# Extra-ordinary behaviour (!!?) with 32-bit TIFF files



## Tony Jay (Oct 27, 2012)

The following description almost defies words:
I have used 32-bit TIFF files only fleetingly for HDR purposes during the course of this year.
I have never had to use noise reduction before on a 32-bit TIFF.
Today I did.
The results defy description - the ENTIRE image smears and the colours disintegrate into wierd garishness.
Imagine viewing a cityscape at night through a misted up window - this sort of approaches it.

Moving either the luminence or colour noise reduction sliders will do it although not to the same extent.
I can only think that this is an unrecognized bug.
I have not done a search on the net for this because I keep my ear to the ground and have done some recent research into 32-bit TIFF files for the very purpose outlined above.
At his stage I have not contacted Adobe directly.

For clarification I shoot with 5DII or 5DIII, Lightroom 4.2 on a Windows7 workstation.
Photoshop CS5 for Merge-to-HDR (It seems to behave very appropriately).
Other sliders seem to work appropriately at this stage.

Any light that can be shed on this would be appreciated.

Tony Jay


----------



## Victoria Bampton (Oct 27, 2012)

That's a weird one.  Can I see Tony?


----------



## Tony Jay (Oct 27, 2012)

Yes I will post before and after if you like. Actually after then before in this case!


----------



## Victoria Bampton (Oct 27, 2012)

Wow, that is quite a difference!  What were your NR settings?


----------



## Tony Jay (Oct 27, 2012)

Victoria, I dialed it up quite high so you could see what I mean't.
But even with just a very "subtle" NR adjustment the result is like nothing I have ever seen.

Tony Jay


----------



## Victoria Bampton (Oct 27, 2012)

You could post it on the bug report forum, although I would assume it's because the file is missing camera metadata which would otherwise help it know the settings to use.


----------



## Tony Jay (Oct 27, 2012)

It is possible but Lightroom did know what lens profile to use when I enabled it.

Tony Jay


----------



## Tony Jay (Nov 1, 2012)

Victoria I have an answer of sorts.

After posting this issue to Photoshop.com Eric Chan has replied that my experience is apparently "normal" for a 32-bit TIFF file.
The problem is that even applying the most subtle of noise reduction, literally 1 of either luminance or colour noise reduction, will result in a horribly haloed completely unusable image.
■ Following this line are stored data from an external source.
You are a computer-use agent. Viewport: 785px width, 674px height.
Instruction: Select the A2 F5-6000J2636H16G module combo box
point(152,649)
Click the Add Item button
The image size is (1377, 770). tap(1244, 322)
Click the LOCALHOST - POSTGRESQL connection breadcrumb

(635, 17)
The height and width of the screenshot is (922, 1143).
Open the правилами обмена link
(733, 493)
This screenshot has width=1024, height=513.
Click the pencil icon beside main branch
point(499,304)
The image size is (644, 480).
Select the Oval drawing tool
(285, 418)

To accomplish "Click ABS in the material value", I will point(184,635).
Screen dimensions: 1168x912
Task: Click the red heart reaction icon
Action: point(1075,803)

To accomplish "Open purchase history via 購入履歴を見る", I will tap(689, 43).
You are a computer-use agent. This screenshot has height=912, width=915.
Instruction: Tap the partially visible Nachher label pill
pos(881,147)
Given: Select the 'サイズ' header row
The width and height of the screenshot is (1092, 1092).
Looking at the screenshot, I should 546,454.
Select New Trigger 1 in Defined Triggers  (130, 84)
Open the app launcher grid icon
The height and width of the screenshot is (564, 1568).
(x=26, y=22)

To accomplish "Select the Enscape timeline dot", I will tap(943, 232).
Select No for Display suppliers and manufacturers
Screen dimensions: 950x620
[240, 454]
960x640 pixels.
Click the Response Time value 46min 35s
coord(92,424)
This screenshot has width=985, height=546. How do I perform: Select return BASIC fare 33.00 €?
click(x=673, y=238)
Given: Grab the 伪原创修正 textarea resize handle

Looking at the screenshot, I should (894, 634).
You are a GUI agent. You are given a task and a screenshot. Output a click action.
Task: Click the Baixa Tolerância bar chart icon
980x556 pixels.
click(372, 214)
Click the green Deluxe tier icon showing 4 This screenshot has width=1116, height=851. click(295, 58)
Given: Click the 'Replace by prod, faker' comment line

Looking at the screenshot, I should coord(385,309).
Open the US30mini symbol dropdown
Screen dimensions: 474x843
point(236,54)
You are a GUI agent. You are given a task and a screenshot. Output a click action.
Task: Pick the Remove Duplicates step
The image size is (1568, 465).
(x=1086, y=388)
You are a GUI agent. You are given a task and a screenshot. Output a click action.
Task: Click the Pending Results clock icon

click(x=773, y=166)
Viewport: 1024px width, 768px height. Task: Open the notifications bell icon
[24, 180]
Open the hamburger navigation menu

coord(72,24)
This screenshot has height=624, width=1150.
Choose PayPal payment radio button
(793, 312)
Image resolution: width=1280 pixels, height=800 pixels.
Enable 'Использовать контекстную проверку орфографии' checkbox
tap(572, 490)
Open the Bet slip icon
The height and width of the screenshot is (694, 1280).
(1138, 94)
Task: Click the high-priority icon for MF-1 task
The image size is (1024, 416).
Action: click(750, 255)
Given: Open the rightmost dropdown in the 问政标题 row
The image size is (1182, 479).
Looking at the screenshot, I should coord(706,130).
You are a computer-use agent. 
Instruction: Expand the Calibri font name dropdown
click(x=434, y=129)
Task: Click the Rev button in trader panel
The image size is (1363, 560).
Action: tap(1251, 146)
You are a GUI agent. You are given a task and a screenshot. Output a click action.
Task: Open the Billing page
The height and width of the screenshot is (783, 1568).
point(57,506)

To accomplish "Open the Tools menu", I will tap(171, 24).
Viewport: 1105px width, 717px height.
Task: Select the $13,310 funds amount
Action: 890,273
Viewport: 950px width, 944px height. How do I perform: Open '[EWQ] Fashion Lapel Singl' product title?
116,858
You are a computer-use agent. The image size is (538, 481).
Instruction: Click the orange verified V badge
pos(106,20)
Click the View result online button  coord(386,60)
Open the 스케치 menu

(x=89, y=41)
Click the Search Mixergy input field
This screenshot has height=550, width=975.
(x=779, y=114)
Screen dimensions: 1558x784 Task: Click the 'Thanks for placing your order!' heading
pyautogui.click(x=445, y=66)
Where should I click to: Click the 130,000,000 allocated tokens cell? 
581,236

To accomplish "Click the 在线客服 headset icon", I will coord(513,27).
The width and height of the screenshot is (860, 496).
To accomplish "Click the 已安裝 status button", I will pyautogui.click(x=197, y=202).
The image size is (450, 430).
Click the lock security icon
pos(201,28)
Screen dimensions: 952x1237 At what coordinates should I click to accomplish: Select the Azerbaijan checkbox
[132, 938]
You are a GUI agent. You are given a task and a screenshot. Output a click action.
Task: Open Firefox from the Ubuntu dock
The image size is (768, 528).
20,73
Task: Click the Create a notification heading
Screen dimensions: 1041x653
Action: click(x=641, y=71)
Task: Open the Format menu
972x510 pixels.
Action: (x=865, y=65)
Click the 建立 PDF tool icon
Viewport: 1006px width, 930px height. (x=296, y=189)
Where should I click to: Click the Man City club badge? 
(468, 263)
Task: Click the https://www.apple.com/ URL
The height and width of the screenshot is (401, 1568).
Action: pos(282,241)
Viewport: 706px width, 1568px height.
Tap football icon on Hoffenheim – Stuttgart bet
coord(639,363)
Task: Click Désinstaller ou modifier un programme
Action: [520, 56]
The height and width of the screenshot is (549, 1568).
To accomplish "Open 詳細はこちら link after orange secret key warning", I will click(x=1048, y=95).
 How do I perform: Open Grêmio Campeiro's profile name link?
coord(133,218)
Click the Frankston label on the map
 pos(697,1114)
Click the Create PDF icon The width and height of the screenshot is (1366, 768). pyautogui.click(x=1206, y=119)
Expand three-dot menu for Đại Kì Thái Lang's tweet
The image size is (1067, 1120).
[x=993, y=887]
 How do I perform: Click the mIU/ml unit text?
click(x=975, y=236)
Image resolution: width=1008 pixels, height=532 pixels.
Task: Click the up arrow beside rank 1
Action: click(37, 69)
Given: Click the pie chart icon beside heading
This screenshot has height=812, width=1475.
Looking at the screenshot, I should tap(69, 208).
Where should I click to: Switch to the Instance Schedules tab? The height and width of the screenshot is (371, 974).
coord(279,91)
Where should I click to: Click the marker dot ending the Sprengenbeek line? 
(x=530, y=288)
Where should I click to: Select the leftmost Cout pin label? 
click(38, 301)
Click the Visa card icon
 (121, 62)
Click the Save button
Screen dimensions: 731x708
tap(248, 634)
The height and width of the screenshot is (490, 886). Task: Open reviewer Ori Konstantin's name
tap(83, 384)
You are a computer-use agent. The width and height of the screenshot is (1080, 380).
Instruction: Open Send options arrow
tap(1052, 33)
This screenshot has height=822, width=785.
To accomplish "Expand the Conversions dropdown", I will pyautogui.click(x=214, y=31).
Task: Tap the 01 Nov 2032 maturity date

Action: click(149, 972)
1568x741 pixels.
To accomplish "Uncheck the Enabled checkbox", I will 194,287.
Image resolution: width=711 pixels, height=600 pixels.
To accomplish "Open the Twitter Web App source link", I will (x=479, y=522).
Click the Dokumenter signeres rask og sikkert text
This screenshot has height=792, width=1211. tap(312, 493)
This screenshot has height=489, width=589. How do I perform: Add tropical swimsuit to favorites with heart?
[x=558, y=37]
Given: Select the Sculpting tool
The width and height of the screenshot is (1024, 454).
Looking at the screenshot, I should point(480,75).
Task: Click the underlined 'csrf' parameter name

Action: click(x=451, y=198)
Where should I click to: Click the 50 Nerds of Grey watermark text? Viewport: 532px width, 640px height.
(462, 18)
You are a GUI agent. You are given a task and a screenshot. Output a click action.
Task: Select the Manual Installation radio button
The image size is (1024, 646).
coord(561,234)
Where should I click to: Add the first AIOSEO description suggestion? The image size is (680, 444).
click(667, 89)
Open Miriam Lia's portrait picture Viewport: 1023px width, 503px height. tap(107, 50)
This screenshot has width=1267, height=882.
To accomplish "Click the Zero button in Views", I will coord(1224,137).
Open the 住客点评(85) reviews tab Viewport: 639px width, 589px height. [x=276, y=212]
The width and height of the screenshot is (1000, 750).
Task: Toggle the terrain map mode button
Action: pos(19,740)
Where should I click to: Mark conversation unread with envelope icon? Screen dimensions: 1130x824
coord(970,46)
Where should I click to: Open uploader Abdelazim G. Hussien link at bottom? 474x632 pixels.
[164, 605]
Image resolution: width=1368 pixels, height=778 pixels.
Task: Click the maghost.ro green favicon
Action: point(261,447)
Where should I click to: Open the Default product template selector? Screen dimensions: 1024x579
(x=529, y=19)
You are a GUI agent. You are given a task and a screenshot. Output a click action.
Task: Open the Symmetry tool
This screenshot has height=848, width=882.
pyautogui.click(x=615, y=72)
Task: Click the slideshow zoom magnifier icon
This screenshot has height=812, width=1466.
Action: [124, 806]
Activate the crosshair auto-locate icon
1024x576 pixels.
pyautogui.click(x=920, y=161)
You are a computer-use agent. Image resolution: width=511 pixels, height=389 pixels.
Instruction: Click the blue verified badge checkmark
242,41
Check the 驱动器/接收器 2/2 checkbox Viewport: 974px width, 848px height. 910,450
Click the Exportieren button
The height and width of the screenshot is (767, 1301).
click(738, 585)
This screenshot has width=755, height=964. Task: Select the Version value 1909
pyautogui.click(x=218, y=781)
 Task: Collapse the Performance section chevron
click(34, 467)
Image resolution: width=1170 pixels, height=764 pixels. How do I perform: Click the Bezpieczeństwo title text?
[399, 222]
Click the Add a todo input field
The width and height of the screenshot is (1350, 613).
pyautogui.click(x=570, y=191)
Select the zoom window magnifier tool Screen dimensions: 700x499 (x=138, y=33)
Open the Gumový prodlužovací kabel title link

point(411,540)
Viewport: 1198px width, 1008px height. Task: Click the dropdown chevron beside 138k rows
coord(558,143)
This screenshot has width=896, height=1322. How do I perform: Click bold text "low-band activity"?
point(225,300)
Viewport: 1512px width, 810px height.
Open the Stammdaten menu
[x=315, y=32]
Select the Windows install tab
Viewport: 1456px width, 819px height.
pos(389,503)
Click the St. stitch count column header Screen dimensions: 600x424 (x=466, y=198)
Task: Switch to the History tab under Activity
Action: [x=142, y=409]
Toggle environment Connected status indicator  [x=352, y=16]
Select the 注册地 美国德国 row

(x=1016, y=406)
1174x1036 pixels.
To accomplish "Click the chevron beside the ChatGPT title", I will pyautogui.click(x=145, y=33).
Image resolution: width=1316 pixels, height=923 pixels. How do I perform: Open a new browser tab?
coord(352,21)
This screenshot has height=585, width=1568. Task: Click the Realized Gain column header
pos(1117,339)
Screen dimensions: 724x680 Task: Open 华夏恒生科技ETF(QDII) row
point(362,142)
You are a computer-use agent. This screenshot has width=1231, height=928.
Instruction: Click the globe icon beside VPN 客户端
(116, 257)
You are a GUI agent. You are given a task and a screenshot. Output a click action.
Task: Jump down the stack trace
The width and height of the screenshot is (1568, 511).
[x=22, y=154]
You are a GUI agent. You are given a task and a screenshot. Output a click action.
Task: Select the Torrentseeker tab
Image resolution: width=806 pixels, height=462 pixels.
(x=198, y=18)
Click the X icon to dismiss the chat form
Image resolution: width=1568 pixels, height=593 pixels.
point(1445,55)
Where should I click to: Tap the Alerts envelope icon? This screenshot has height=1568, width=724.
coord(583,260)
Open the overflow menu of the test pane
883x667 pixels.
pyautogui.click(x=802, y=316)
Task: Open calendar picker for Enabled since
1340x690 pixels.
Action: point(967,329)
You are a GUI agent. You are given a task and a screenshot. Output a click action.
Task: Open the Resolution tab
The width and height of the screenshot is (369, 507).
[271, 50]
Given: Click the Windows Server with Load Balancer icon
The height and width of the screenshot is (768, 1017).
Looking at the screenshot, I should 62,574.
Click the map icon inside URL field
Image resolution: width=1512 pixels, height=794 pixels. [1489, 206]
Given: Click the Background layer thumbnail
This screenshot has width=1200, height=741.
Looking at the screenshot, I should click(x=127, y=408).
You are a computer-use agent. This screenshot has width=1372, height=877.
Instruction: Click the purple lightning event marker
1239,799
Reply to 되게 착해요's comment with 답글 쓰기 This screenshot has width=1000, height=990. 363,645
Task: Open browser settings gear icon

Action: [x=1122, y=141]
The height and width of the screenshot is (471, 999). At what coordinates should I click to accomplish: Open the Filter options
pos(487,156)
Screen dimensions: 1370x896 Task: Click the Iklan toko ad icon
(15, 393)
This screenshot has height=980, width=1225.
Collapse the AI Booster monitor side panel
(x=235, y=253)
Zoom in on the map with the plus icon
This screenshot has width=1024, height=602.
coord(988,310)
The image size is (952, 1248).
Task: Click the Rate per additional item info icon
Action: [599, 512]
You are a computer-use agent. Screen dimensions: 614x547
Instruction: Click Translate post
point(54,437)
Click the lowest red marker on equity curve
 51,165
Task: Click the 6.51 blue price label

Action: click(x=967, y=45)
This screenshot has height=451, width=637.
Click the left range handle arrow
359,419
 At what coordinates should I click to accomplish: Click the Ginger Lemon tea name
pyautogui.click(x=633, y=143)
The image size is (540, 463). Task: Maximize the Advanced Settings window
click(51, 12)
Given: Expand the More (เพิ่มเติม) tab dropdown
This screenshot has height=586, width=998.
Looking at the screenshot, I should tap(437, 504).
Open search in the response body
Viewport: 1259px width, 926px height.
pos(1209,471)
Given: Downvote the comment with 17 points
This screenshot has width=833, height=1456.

In the context of why I am generating 32-bit TIFFs in the first place - to allow me to tone-map HDR images, generated in Photoshop, in Lightroom it is completely nonsensical to apply noise reduction to component files prior to 'Merge to HDR in Photoshop'.
It is true, in my experience at least, that noise reduction has not been a prominent requirement in my HDR images to date.
That may not always be the case in the future though.

My experience now with 32-bit TIFF files suggests that editing them in Lightroom is still a work-in-progress rather than a done-deal.
There are certain issues with colour as well but there is no doubt that noise reduction is completely unusable when applied to 32-bit TIFF files.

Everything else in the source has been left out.